(Saved data entries)
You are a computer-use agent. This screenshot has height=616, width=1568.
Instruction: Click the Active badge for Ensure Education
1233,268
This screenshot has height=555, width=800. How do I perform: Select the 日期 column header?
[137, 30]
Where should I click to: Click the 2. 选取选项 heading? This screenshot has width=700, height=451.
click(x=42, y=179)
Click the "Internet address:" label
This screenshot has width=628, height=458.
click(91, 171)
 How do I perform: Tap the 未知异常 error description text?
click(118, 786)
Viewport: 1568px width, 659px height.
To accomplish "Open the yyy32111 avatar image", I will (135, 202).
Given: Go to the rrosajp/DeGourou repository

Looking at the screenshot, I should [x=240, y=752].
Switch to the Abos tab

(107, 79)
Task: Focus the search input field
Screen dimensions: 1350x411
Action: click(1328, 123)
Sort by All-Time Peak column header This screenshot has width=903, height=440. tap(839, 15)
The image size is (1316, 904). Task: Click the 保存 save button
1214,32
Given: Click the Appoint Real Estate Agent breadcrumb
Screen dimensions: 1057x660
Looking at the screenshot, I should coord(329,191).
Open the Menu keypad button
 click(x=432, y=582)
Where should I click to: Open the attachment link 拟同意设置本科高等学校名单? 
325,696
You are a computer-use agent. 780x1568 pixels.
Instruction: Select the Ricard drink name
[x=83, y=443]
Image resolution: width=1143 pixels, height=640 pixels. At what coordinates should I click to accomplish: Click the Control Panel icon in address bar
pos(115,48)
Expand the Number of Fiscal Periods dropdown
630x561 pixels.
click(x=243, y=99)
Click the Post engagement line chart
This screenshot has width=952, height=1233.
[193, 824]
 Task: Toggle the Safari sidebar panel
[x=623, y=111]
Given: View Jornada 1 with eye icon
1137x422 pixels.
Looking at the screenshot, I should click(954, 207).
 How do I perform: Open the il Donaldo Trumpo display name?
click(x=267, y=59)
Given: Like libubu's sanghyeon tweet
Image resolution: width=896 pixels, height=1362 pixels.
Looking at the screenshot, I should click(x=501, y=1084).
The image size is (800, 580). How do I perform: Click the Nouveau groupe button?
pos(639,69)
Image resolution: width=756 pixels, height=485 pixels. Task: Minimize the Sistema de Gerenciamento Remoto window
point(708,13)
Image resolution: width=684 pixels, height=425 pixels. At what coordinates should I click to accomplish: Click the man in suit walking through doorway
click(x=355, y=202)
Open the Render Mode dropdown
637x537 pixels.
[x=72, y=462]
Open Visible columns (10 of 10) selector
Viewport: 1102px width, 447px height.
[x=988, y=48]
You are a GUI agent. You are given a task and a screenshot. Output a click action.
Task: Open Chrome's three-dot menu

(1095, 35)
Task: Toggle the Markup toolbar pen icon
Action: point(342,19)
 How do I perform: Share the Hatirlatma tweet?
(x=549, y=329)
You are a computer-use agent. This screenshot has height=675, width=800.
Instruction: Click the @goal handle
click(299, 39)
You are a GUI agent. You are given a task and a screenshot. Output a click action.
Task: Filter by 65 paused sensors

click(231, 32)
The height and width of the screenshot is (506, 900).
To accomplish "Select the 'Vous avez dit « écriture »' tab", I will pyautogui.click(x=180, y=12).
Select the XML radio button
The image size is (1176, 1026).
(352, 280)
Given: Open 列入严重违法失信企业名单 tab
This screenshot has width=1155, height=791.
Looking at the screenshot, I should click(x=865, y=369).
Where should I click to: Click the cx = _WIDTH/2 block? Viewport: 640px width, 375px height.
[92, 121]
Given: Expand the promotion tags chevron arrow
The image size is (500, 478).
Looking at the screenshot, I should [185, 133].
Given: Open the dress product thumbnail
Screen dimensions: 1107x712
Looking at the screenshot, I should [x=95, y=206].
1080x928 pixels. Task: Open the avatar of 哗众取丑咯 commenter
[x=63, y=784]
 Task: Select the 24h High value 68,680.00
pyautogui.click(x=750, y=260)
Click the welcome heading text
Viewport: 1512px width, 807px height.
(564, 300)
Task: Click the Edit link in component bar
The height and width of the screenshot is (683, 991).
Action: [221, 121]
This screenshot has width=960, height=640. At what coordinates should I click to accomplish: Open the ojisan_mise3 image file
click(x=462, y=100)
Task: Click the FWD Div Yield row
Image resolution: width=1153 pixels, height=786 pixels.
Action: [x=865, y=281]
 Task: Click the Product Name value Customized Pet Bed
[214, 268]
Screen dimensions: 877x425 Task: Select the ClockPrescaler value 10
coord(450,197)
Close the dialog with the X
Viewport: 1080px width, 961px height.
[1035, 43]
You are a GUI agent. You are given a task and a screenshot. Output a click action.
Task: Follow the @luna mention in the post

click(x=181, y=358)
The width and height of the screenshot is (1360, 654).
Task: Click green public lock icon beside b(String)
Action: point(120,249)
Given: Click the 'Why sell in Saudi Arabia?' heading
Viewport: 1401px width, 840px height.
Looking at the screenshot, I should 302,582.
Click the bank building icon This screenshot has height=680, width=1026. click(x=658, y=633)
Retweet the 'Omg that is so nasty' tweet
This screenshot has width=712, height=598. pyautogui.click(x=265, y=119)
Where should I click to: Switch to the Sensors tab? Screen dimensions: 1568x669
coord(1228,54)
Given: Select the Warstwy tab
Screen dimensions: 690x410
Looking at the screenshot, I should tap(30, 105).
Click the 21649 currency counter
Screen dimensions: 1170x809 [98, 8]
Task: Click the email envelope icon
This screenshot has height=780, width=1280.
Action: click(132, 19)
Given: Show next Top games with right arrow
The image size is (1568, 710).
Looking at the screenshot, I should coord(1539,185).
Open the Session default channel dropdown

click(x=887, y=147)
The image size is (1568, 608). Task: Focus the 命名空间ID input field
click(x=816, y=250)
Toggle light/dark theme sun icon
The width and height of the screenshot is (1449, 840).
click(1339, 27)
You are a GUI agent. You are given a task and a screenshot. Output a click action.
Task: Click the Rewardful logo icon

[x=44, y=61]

* Aim of the task:
Among the records, find each line where the word "will" occurs, and copy it.

* Task result:
To accomplish "Open the yyy32111 avatar image", I will (135, 202).
To accomplish "Select the 'Vous avez dit « écriture »' tab", I will pyautogui.click(x=180, y=12).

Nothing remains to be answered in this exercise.